On November 12, 2013, the Partnership and Williams Partners GP LLC entered into an underwriting agreement (the “Underwriting Agreement”) with J.P. Morgan Securities LLC, Morgan Stanley & Co. LLC and RBS Securities Inc., as representatives of the underwriters named in Schedule 1 thereto, with respect to the offering and sale in an underwritten public offering (the “Offering”) by the Partnership of $600 million aggregate principal amount of its 4.500% Senior Notes due 2023 (the “2023 Notes”) and $400 million aggregate principal amount of its 5.800% Senior Notes due 2043 (the “2043 Notes” and, collectively with the 2023 Notes, the “Notes”). The Underwriting Agreement is filed as Exhibit 1.1 hereto.

The Offering has been registered under the Securities Act pursuant to a registration statement on Form S-3 (Registration No. 333-179471) of the Partnership (the “Registration Statement”), and the prospectus supplement dated November 12, 2013 and filed with the Securities and Exchange Commission pursuant to Rule 424(b) of the Securities Act on November 13, 2013. The Offering is expected to close on November 15, 2013. A legal opinion related to the Registration Statement is filed herewith as Exhibit 5.1.

The Notes will be issued pursuant to an Indenture dated as of November 9, 2010, between the Partnership and The Bank of New York Mellon Trust Company, N.A. as trustee (the “Trustee”), as supplemented by the Fourth Supplemental Indenture (the “Fourth Supplemental Indenture”), to be dated November 15, 2013, between the Partnership and the Trustee. The 2023 Notes and the 2043 Notes will each be represented by a global security, which are included as exhibits to the Fourth Supplemental Indenture. The form of Fourth Supplemental Indenture and the forms of the 2023 Notes and 2043 Notes are filed as Exhibits to this Current Report on Form 8-K and are incorporated herein by reference.

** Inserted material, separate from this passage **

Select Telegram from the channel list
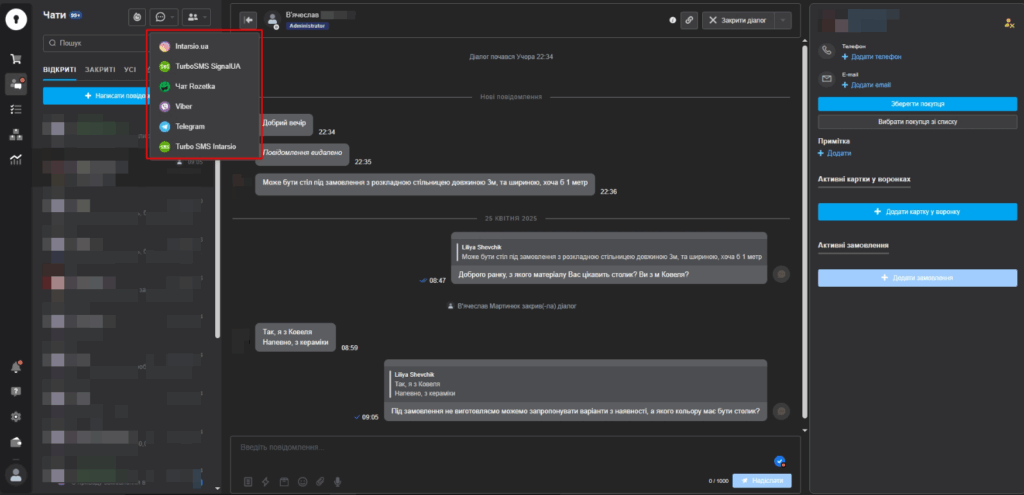This screenshot has width=1024, height=495. click(189, 126)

Item 9.01. Financial Statements and Exhibits.

(d) Exhibits.

 

Exhibit No.

  

Description

  1.1    Underwriting Agreement, dated November 12, 2013, by and among Williams Partners L.P., Williams Partners GP LLC, and J.P. Morgan Securities LLC, Morgan Stanley & Co. LLC, and RBS Securities Inc., as representatives of the underwriters named in Schedule 1 thereto.
  4.1    Form of Fourth Supplemental Indenture, to be dated November 15, 2013, between Williams Partners L.P. and The Bank of New York Mellon Trust Company, N.A. as trustee.
  4.2    Form of 4.500% Senior Notes due 2023 (included in Exhibit 4.1).
  4.3    Form of 5.800% Senior Notes due 2043 (included in Exhibit 4.1).
  5.1    Opinion of Gibson, Dunn & Crutcher LLP.
99.1    Press release dated November 12, 2013.


SIGNATURE

Pursuant to the requirements of the Securities Exchange Act of 1934, the registrant has duly caused this report to be signed on its behalf by the undersigned hereunto duly authorized.

 

WILLIAMS PARTNERS L.P.
By:  

Williams Partners GP LLC,

its General Partner

By:  

/s/ Robert E. Riley, Jr.

  Robert E. Riley, Jr.
  Assistant Secretary

DATED: November 14, 2013


EXHIBIT INDEX

 

Exhibit No.

  

Description

  1.1    Underwriting Agreement, dated November 12, 2013, by and among Williams Partners L.P., Williams Partners GP LLC, and J.P. Morgan Securities LLC, Morgan Stanley & Co. LLC, and RBS Securities Inc., as representatives of the underwriters named in Schedule 1 thereto.
  4.1    Form of Fourth Supplemental Indenture, to be dated November 15, 2013, between Williams Partners L.P. and The Bank of New York Mellon Trust Company, N.A. as trustee.
  4.2    Form of 4.500% Senior Notes due 2023 (included in Exhibit 4.1).
  4.3    Form of 5.800% Senior Notes due 2043 (included in Exhibit 4.1).
  5.1    Opinion of Gibson, Dunn & Crutcher LLP.
99.1    Press release dated November 12, 2013.